**Task requirements**
An exact copy of all entries is the expected answer.

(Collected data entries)
=== Section Start ===
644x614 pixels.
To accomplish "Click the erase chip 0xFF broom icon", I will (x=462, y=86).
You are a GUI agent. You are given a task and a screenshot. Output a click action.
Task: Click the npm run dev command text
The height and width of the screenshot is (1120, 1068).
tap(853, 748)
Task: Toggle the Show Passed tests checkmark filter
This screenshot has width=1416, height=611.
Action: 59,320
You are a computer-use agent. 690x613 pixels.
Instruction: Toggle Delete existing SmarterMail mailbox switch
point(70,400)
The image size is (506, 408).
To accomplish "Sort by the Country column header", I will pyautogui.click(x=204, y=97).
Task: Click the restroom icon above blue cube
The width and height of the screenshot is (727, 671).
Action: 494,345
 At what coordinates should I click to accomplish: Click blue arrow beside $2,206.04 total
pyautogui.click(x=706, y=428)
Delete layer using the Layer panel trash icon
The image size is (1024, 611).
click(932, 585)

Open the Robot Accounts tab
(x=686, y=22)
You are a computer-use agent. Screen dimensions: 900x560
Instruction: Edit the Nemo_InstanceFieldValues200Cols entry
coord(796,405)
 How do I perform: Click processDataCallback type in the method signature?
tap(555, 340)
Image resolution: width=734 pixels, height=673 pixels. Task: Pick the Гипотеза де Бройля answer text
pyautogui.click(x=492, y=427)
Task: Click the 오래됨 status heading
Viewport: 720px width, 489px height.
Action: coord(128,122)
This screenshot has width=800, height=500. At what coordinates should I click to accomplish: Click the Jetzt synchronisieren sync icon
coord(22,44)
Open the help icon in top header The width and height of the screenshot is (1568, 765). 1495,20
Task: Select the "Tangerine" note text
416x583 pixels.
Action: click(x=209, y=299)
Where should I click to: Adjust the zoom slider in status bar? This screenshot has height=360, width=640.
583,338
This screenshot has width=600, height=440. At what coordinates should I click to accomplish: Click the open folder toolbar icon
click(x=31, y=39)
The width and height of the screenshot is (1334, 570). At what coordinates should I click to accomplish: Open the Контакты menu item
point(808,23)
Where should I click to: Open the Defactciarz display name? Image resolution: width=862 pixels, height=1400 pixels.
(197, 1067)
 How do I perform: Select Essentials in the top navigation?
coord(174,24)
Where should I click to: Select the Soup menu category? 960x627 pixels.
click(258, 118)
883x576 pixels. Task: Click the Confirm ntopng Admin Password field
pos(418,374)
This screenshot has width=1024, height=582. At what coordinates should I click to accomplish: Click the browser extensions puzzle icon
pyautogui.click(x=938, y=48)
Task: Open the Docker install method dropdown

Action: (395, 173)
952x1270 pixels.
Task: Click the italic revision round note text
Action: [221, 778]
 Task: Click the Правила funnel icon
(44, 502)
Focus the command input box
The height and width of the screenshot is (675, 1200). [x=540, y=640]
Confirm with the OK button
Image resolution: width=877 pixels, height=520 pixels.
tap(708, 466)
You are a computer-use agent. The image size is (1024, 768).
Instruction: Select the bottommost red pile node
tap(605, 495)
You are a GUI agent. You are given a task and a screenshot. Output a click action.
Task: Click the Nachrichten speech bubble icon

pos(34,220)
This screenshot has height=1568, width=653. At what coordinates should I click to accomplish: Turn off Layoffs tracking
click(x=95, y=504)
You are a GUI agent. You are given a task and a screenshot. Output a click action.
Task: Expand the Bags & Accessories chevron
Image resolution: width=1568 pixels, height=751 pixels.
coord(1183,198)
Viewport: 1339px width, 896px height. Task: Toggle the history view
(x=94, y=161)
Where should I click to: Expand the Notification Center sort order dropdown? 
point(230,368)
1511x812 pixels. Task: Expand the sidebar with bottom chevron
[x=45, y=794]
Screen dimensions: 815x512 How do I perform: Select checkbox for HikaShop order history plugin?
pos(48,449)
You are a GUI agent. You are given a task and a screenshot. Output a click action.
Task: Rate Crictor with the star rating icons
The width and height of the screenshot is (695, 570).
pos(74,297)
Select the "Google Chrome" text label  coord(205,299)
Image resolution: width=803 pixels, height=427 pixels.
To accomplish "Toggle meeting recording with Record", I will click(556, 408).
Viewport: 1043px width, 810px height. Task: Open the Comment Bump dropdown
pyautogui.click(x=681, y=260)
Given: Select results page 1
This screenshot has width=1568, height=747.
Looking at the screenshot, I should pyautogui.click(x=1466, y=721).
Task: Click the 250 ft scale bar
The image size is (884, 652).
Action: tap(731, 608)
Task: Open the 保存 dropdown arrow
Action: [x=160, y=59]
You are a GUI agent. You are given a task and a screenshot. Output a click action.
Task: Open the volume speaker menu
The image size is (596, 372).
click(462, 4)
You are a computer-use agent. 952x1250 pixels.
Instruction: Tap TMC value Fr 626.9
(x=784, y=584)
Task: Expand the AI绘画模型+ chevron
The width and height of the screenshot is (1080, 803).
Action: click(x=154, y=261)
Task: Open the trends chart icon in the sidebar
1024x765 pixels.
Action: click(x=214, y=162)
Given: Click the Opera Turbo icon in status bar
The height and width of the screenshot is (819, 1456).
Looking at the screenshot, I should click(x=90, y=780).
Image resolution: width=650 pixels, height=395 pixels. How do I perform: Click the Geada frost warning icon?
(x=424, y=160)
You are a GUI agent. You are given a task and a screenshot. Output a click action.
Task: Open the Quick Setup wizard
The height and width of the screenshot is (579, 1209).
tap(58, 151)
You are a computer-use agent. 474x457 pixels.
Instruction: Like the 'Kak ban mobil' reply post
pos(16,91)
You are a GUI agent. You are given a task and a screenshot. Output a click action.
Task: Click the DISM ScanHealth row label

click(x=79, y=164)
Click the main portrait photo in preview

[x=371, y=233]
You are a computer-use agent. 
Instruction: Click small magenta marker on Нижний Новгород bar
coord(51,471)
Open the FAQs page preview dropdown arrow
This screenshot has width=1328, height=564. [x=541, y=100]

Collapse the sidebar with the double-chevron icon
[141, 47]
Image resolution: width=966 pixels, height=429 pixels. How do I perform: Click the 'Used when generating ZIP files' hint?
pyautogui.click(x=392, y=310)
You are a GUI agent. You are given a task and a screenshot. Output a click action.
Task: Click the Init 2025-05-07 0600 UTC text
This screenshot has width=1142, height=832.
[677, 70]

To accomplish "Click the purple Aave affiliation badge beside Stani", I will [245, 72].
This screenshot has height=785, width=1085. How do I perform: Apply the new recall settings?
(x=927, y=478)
=== Section End ===
**Task output**
644x614 pixels.
To accomplish "Click the erase chip 0xFF broom icon", I will (x=462, y=86).
You are a GUI agent. You are given a task and a screenshot. Output a click action.
Task: Click the npm run dev command text
The height and width of the screenshot is (1120, 1068).
tap(853, 748)
Task: Toggle the Show Passed tests checkmark filter
This screenshot has width=1416, height=611.
Action: 59,320
You are a computer-use agent. 690x613 pixels.
Instruction: Toggle Delete existing SmarterMail mailbox switch
point(70,400)
The image size is (506, 408).
To accomplish "Sort by the Country column header", I will pyautogui.click(x=204, y=97).
Task: Click the restroom icon above blue cube
The width and height of the screenshot is (727, 671).
Action: 494,345
 At what coordinates should I click to accomplish: Click blue arrow beside $2,206.04 total
pyautogui.click(x=706, y=428)
Delete layer using the Layer panel trash icon
The image size is (1024, 611).
click(932, 585)

Open the Robot Accounts tab
(x=686, y=22)
You are a computer-use agent. Screen dimensions: 900x560
Instruction: Edit the Nemo_InstanceFieldValues200Cols entry
coord(796,405)
 How do I perform: Click processDataCallback type in the method signature?
tap(555, 340)
Image resolution: width=734 pixels, height=673 pixels. Task: Pick the Гипотеза де Бройля answer text
pyautogui.click(x=492, y=427)
Task: Click the 오래됨 status heading
Viewport: 720px width, 489px height.
Action: coord(128,122)
This screenshot has width=800, height=500. At what coordinates should I click to accomplish: Click the Jetzt synchronisieren sync icon
coord(22,44)
Open the help icon in top header The width and height of the screenshot is (1568, 765). 1495,20
Task: Select the "Tangerine" note text
416x583 pixels.
Action: click(x=209, y=299)
Where should I click to: Adjust the zoom slider in status bar? This screenshot has height=360, width=640.
583,338
This screenshot has width=600, height=440. At what coordinates should I click to accomplish: Click the open folder toolbar icon
click(x=31, y=39)
The width and height of the screenshot is (1334, 570). At what coordinates should I click to accomplish: Open the Контакты menu item
point(808,23)
Where should I click to: Open the Defactciarz display name? Image resolution: width=862 pixels, height=1400 pixels.
(197, 1067)
 How do I perform: Select Essentials in the top navigation?
coord(174,24)
Where should I click to: Select the Soup menu category? 960x627 pixels.
click(258, 118)
883x576 pixels. Task: Click the Confirm ntopng Admin Password field
pos(418,374)
This screenshot has width=1024, height=582. At what coordinates should I click to accomplish: Click the browser extensions puzzle icon
pyautogui.click(x=938, y=48)
Task: Open the Docker install method dropdown

Action: (395, 173)
952x1270 pixels.
Task: Click the italic revision round note text
Action: [221, 778]
 Task: Click the Правила funnel icon
(44, 502)
Focus the command input box
The height and width of the screenshot is (675, 1200). [x=540, y=640]
Confirm with the OK button
Image resolution: width=877 pixels, height=520 pixels.
tap(708, 466)
You are a computer-use agent. The image size is (1024, 768).
Instruction: Select the bottommost red pile node
tap(605, 495)
You are a GUI agent. You are given a task and a screenshot. Output a click action.
Task: Click the Nachrichten speech bubble icon

pos(34,220)
This screenshot has height=1568, width=653. At what coordinates should I click to accomplish: Turn off Layoffs tracking
click(x=95, y=504)
You are a GUI agent. You are given a task and a screenshot. Output a click action.
Task: Expand the Bags & Accessories chevron
Image resolution: width=1568 pixels, height=751 pixels.
coord(1183,198)
Viewport: 1339px width, 896px height. Task: Toggle the history view
(x=94, y=161)
Where should I click to: Expand the Notification Center sort order dropdown? 
point(230,368)
1511x812 pixels. Task: Expand the sidebar with bottom chevron
[x=45, y=794]
Screen dimensions: 815x512 How do I perform: Select checkbox for HikaShop order history plugin?
pos(48,449)
You are a GUI agent. You are given a task and a screenshot. Output a click action.
Task: Rate Crictor with the star rating icons
The width and height of the screenshot is (695, 570).
pos(74,297)
Select the "Google Chrome" text label  coord(205,299)
Image resolution: width=803 pixels, height=427 pixels.
To accomplish "Toggle meeting recording with Record", I will click(556, 408).
Viewport: 1043px width, 810px height. Task: Open the Comment Bump dropdown
pyautogui.click(x=681, y=260)
Given: Select results page 1
This screenshot has width=1568, height=747.
Looking at the screenshot, I should pyautogui.click(x=1466, y=721).
Task: Click the 250 ft scale bar
The image size is (884, 652).
Action: tap(731, 608)
Task: Open the 保存 dropdown arrow
Action: [x=160, y=59]
You are a GUI agent. You are given a task and a screenshot. Output a click action.
Task: Open the volume speaker menu
The image size is (596, 372).
click(462, 4)
You are a computer-use agent. 952x1250 pixels.
Instruction: Tap TMC value Fr 626.9
(x=784, y=584)
Task: Expand the AI绘画模型+ chevron
The width and height of the screenshot is (1080, 803).
Action: click(x=154, y=261)
Task: Open the trends chart icon in the sidebar
1024x765 pixels.
Action: click(x=214, y=162)
Given: Click the Opera Turbo icon in status bar
The height and width of the screenshot is (819, 1456).
Looking at the screenshot, I should click(x=90, y=780).
Image resolution: width=650 pixels, height=395 pixels. How do I perform: Click the Geada frost warning icon?
(x=424, y=160)
You are a GUI agent. You are given a task and a screenshot. Output a click action.
Task: Open the Quick Setup wizard
The height and width of the screenshot is (579, 1209).
tap(58, 151)
You are a computer-use agent. 474x457 pixels.
Instruction: Like the 'Kak ban mobil' reply post
pos(16,91)
You are a GUI agent. You are given a task and a screenshot. Output a click action.
Task: Click the DISM ScanHealth row label

click(x=79, y=164)
Click the main portrait photo in preview

[x=371, y=233]
You are a computer-use agent. 
Instruction: Click small magenta marker on Нижний Новгород bar
coord(51,471)
Open the FAQs page preview dropdown arrow
This screenshot has width=1328, height=564. [x=541, y=100]

Collapse the sidebar with the double-chevron icon
[141, 47]
Image resolution: width=966 pixels, height=429 pixels. How do I perform: Click the 'Used when generating ZIP files' hint?
pyautogui.click(x=392, y=310)
You are a GUI agent. You are given a task and a screenshot. Output a click action.
Task: Click the Init 2025-05-07 0600 UTC text
This screenshot has width=1142, height=832.
[677, 70]

To accomplish "Click the purple Aave affiliation badge beside Stani", I will [245, 72].
This screenshot has height=785, width=1085. How do I perform: Apply the new recall settings?
(x=927, y=478)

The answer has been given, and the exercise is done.